Last week he strutted through the Gallagher Center at Philadelphia University during the Reebok Classic Breakout. He flipped his black fitted hat backward mid-stride. In bold red letters it read "Black Magic" - the nickname he earned playing ball in West Philly. It was as if nothing had changed.
But this wasn't the 1986 NBA Finals, when he and the Houston Rockets fell to the Boston Celtics. This time he was cheering another player. His son, Andre Adams, whom Lloyd hadn't seen since he was 4 years old, was playing in the scholastic showcase.
When Adams attempted a dunk over a defender, Lloyd beamed.
"He reminds me of myself," said the 54-year-old Lloyd, who played with the Warriors, Rockets, and 76ers during his seven years in the NBA.
"He shoots like me and walks like me. All he can do is build and keep working hard and hopefully we're going back to the NBA. Like I told him earlier, I'm the king and he's the prince."
The 6-foot-6 Lloyd was one of the greatest players to come out of Philadelphia in the '70s. While at Overbrook High, he had historic battles with Gene Banks of West Philly High that drew fans from across the city.
He chose Drake University in Iowa over Kansas and UNLV after spending two seasons at the New Mexico Military Institute, a junior college. He was the two-time Missouri Valley Conference player of the year and had his number retired at Drake, where he averaged 30.2 points and 15 rebounds per game his junior season.
As a pro, he scored 5,130 points and had 1,192 rebounds. He was suspended from the NBA in 1986 for testing positive for cocaine.
"You can't dwell on the bad stuff," the 6-9 Adams said of his father. "You can only focus on the good stuff. Everyone has a bad start or a rough game. Right now is just about getting started for him and me."
Lloyd, too, is looking for a fresh start.
He's shooting a documentary, capturing his life and his new efforts mentoring youths with his longtime friend and rival, Joe Garrett.
Garrett, who played at West Philly with Banks in the '70s, thinks that Lloyd's reunion with his son is revitalizing the old basketball star.

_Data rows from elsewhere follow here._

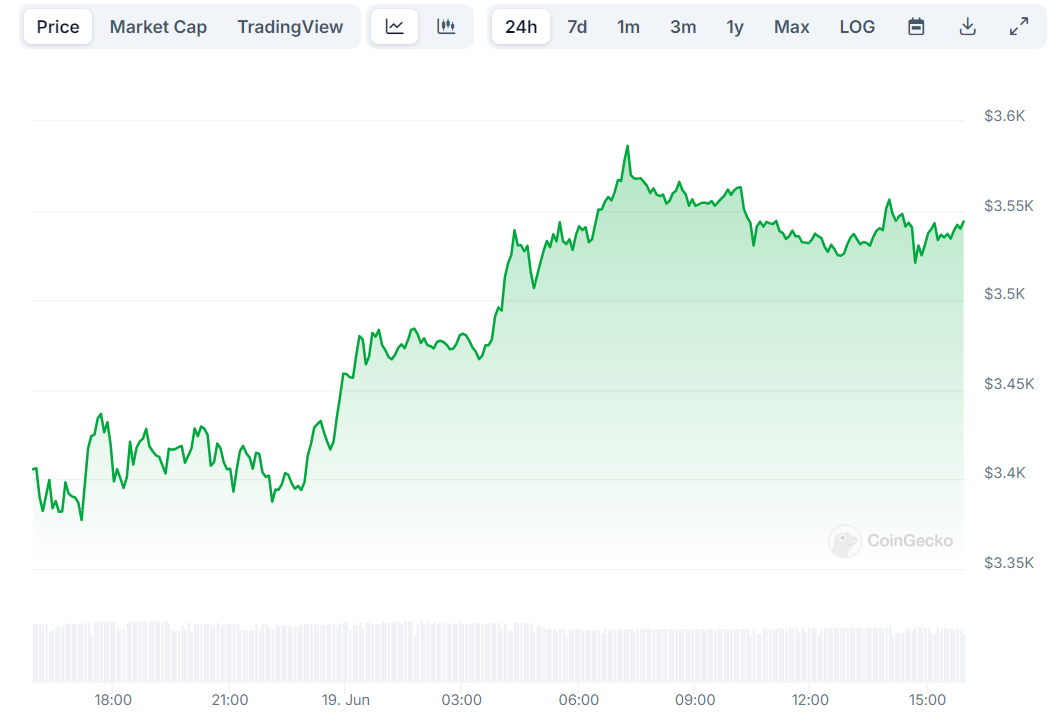Select the 24h time range
This screenshot has width=1062, height=723.
click(521, 27)
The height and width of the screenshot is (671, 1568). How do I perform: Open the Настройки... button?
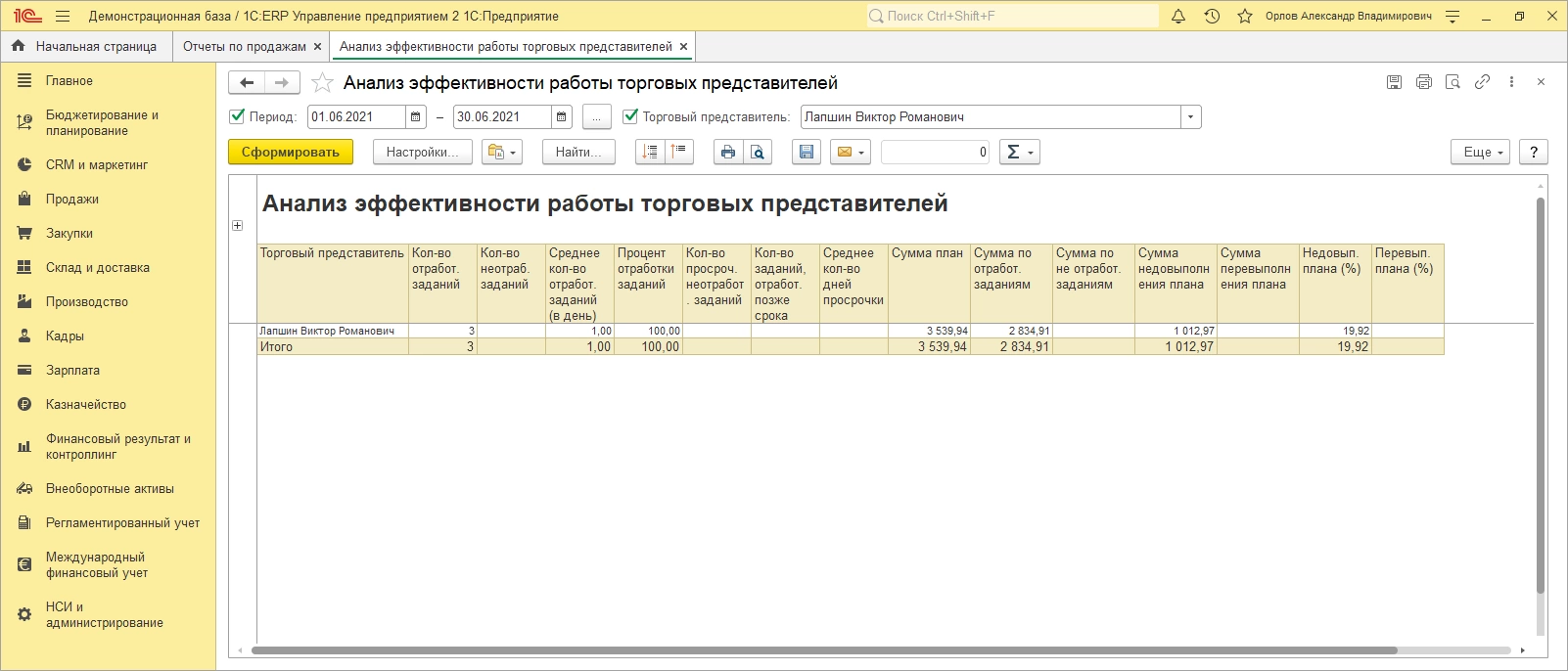tap(422, 152)
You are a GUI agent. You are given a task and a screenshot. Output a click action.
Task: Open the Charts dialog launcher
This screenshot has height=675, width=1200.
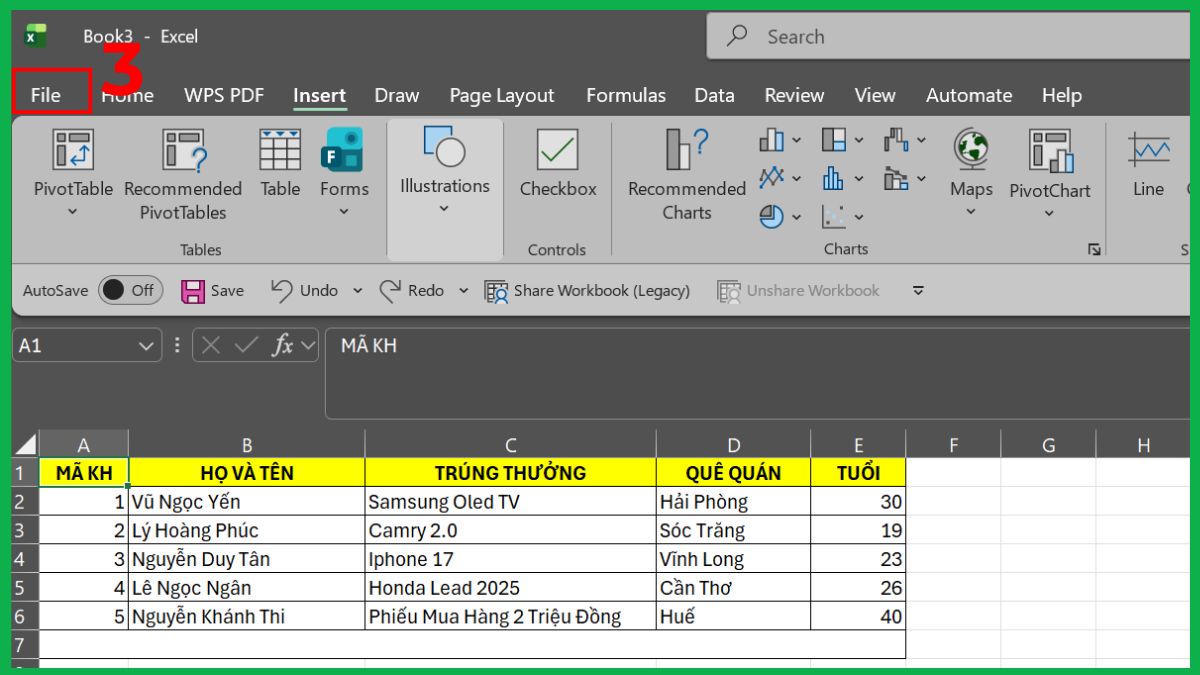pyautogui.click(x=1092, y=250)
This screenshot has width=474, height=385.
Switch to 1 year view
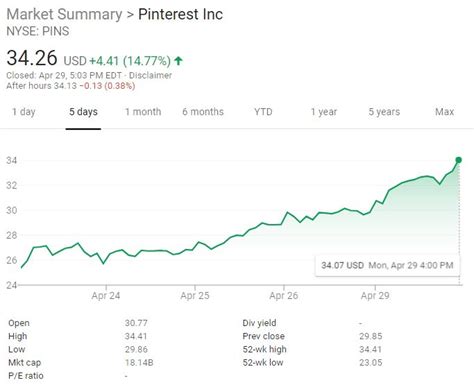click(324, 112)
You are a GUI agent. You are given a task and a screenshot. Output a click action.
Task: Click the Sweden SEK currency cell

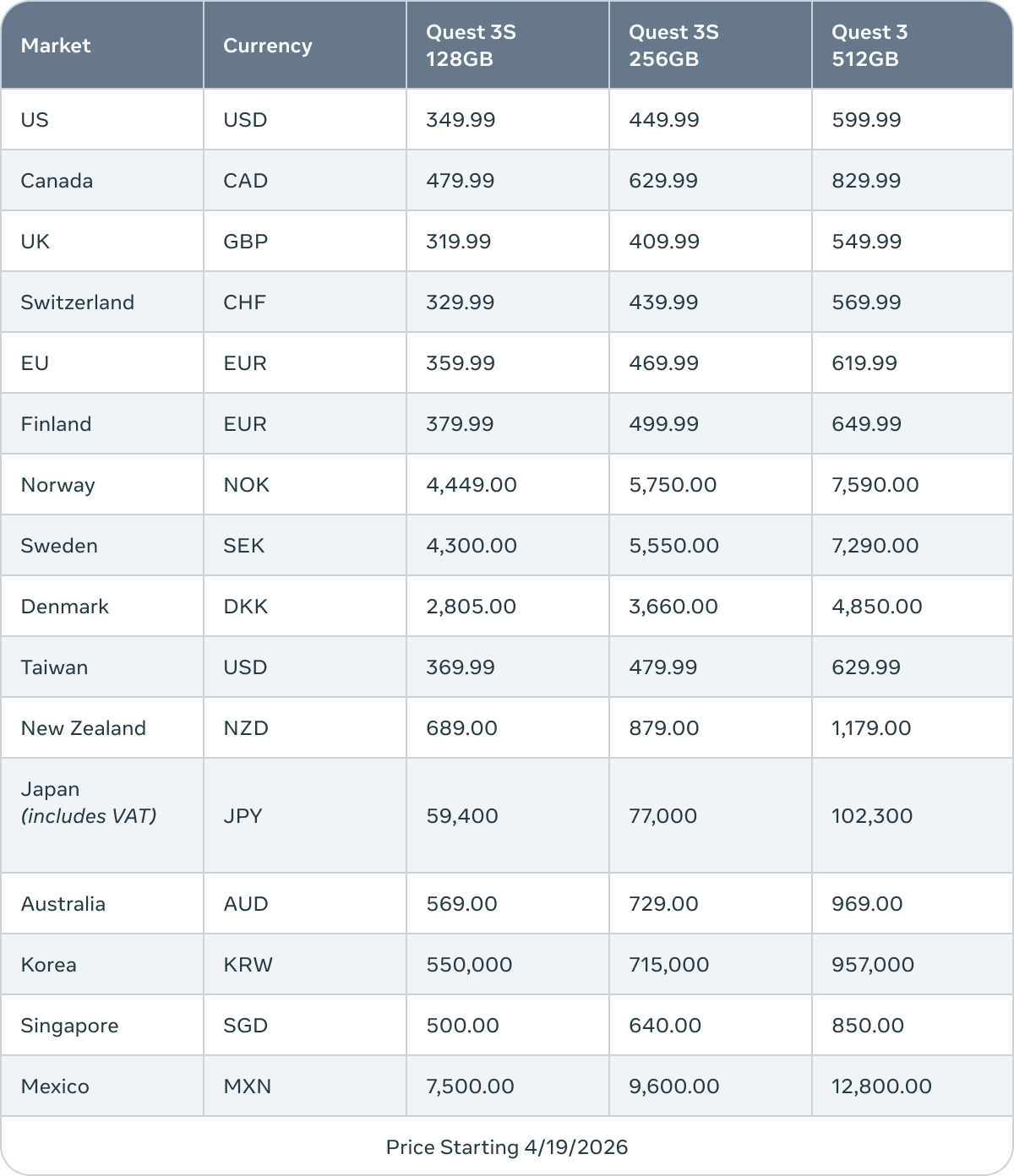click(243, 546)
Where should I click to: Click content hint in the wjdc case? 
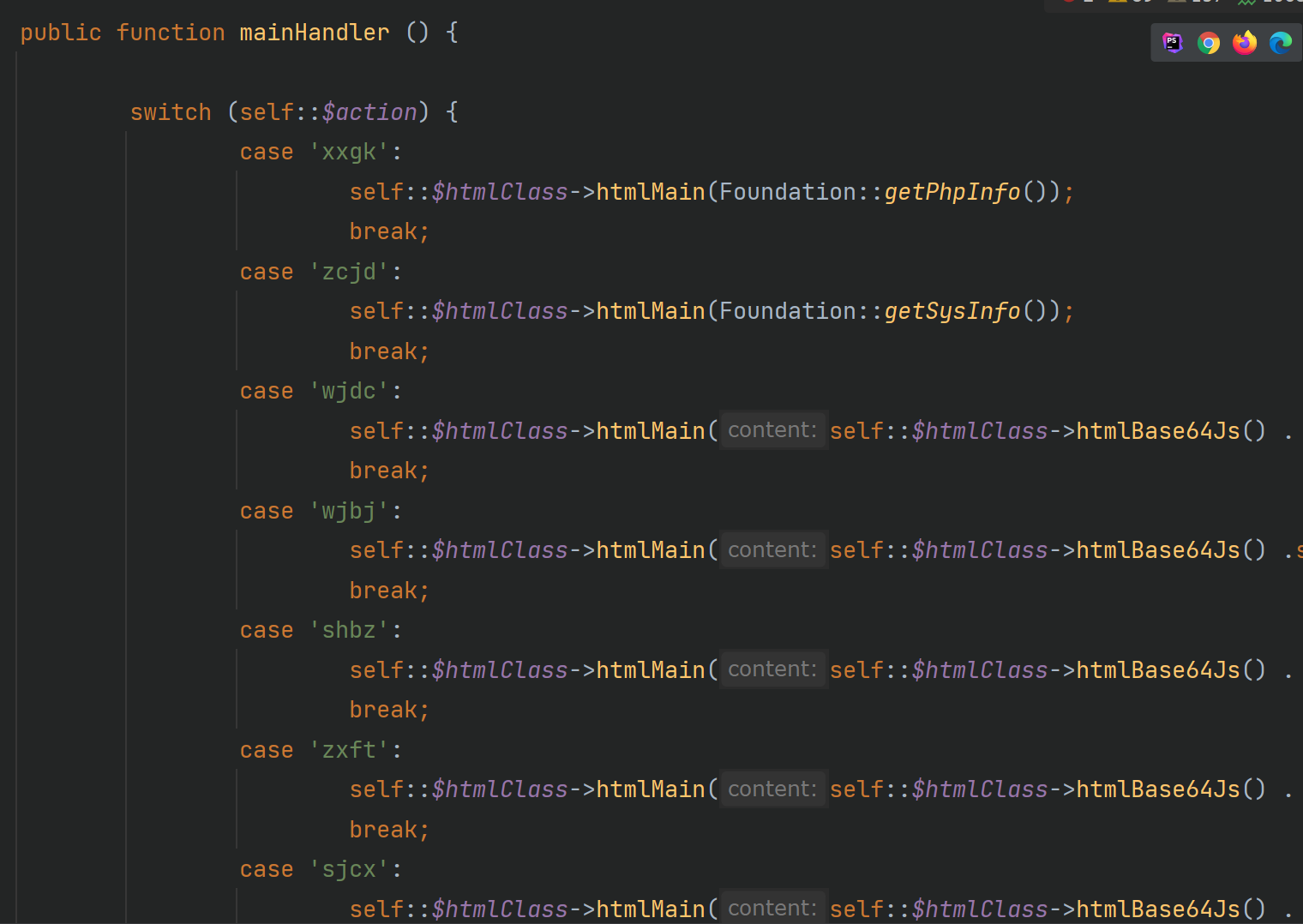pos(772,430)
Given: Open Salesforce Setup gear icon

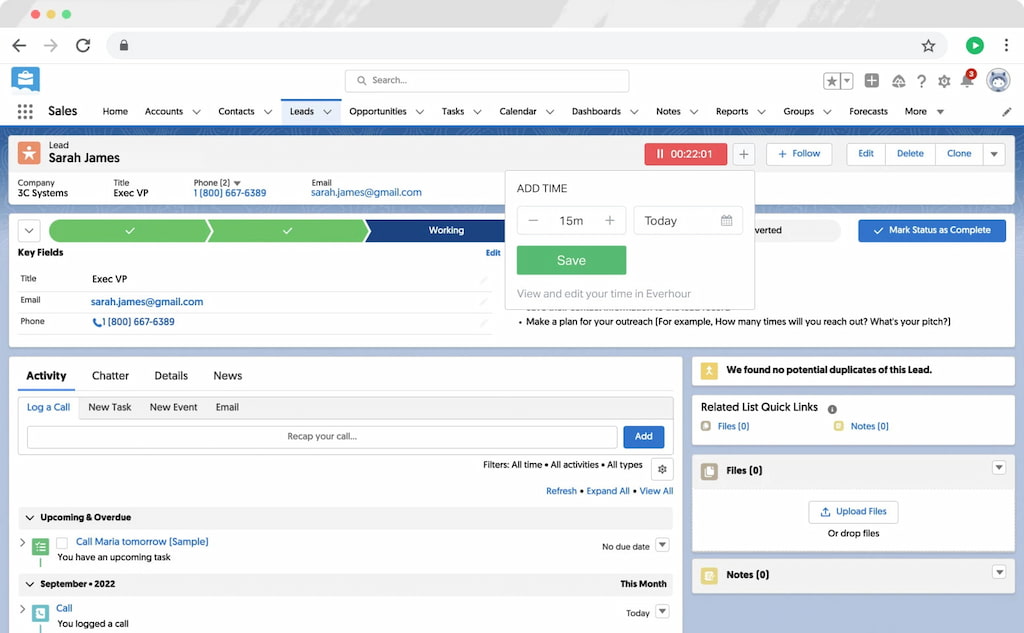Looking at the screenshot, I should coord(943,80).
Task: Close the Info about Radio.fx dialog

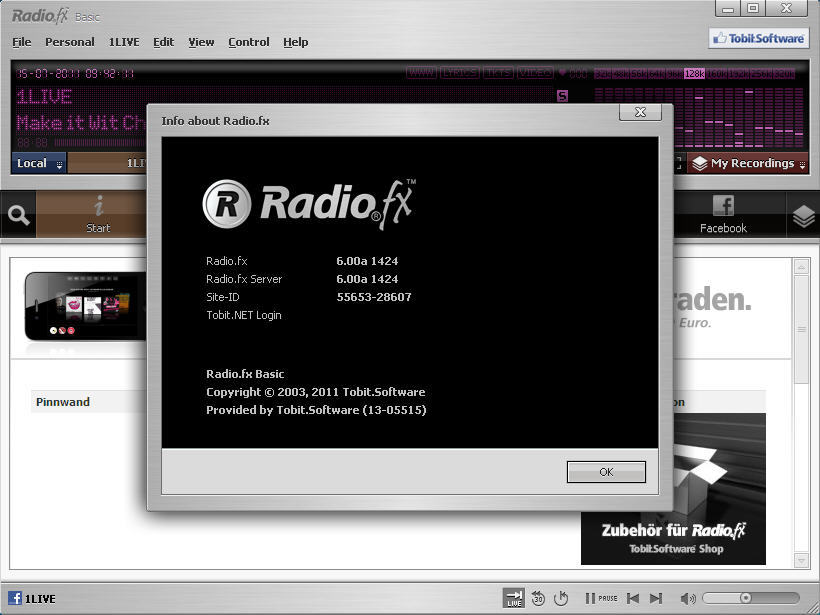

"What I see is Andre giving Lewis more life," said Garrett, now the coach of Bartram's girls' basketball team.
"He's giving Lewis that opportunity to want to live again. What I see Andre giving back to Lewis is a reason to want to walk down that straight and narrow road again. I haven't seen Lewis with a smile on his face since that young kid came to town this week."